Like a lot of people, I was an avid baseball card collector when I was young. And like a lot of avid baseball card collectors, I always enjoyed the special limited-edition cards I could pull from the packs. But this seems a little over the top:
Topps Diamond Giveaway Aims To Give Consumer Reason To Buy Baseball Cards
Topps is celebrating its 60th anniversary - or its diamond anniversary, if you will - by giving away baseball cards with the precious stones embedded in the corner. Those cards aren't in the actual packs, for reasons I don't have to spell out to you, but what is included in the packs is a card with a code you can enter online for a chance to win your very own diamond-embedded card of Bud Norris.
I was fine with special inserts when I was growing up. I was excited by the prospect of pulling a card with a little bit of the player’s jersey in it, like some company used to have. But trying to get people to buy baseball cards by enticing them with diamonds is like trying to get people to buy pomelos by enticing them with stock market tips.

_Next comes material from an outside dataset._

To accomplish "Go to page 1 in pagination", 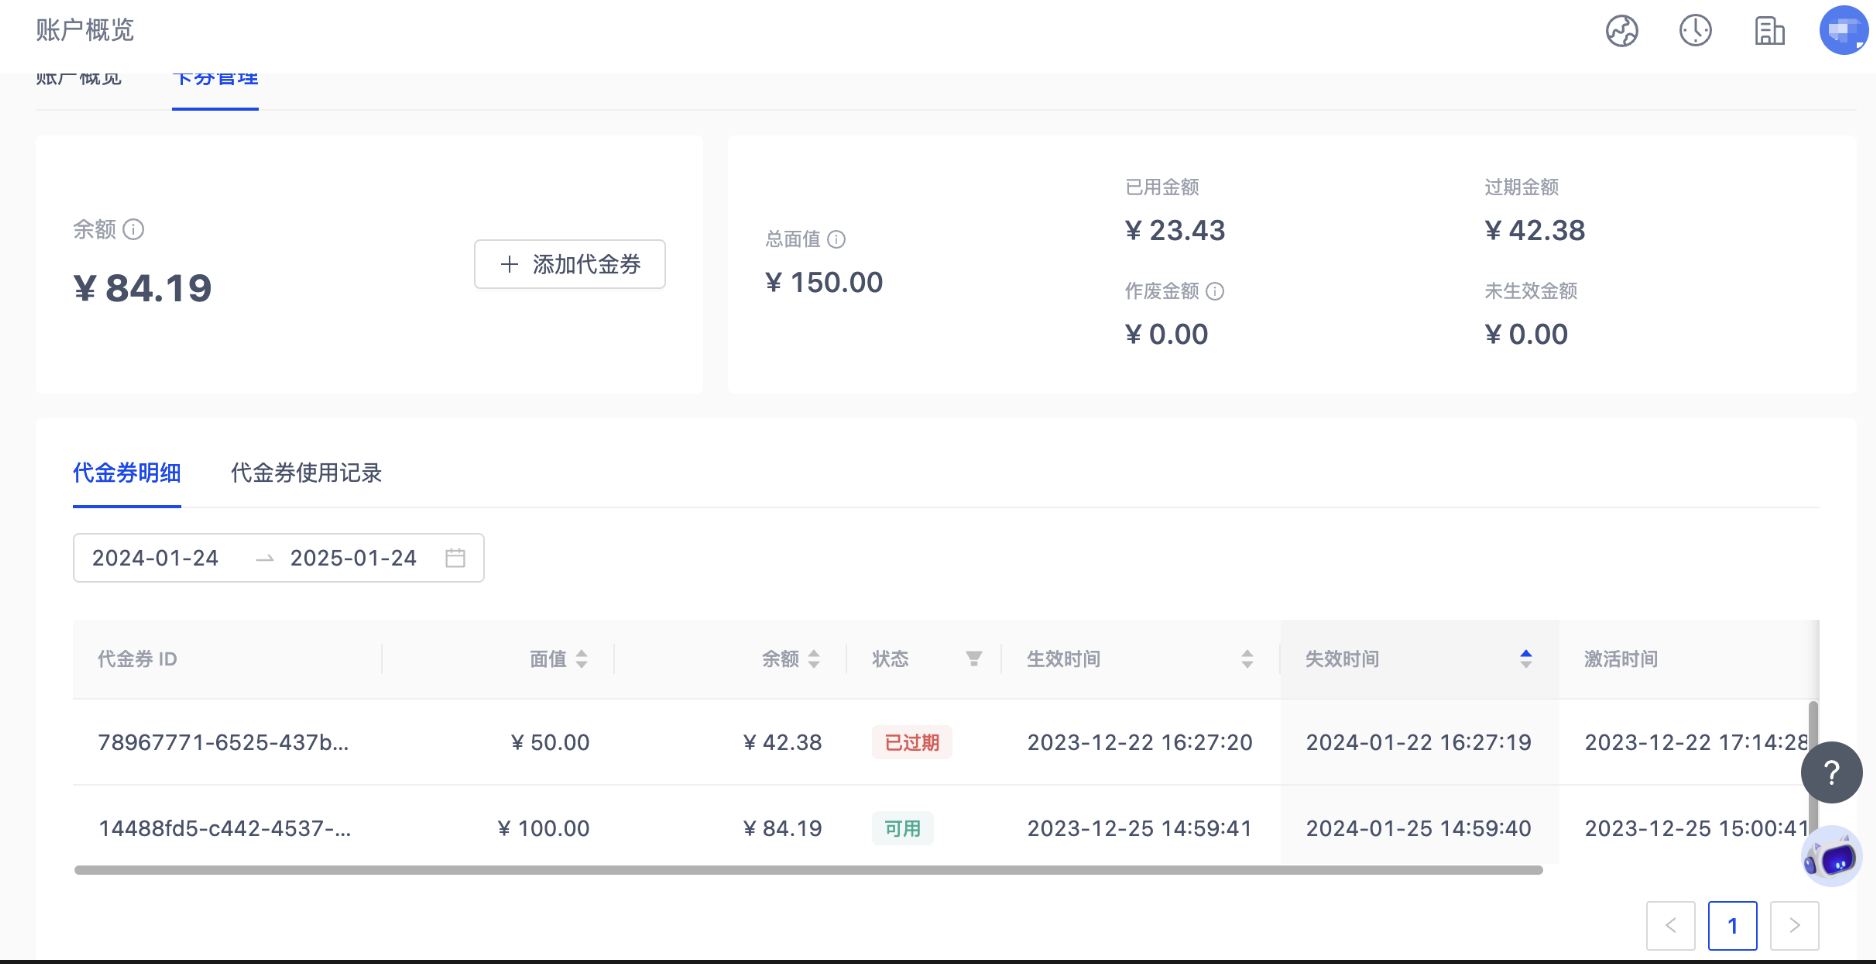I will (x=1732, y=926).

One has nothing to do with the other, and Topps just comes away seeming like they have little faith in their actual product.
Nevertheless, it’s possible I’m just being too negative, and Topps is spending a lot of cash on publicity. They’re certainly confident that this’ll be good for business, and it should work out a lot better than their ill-fated first anniversary paper-embedded card promotion of 1953.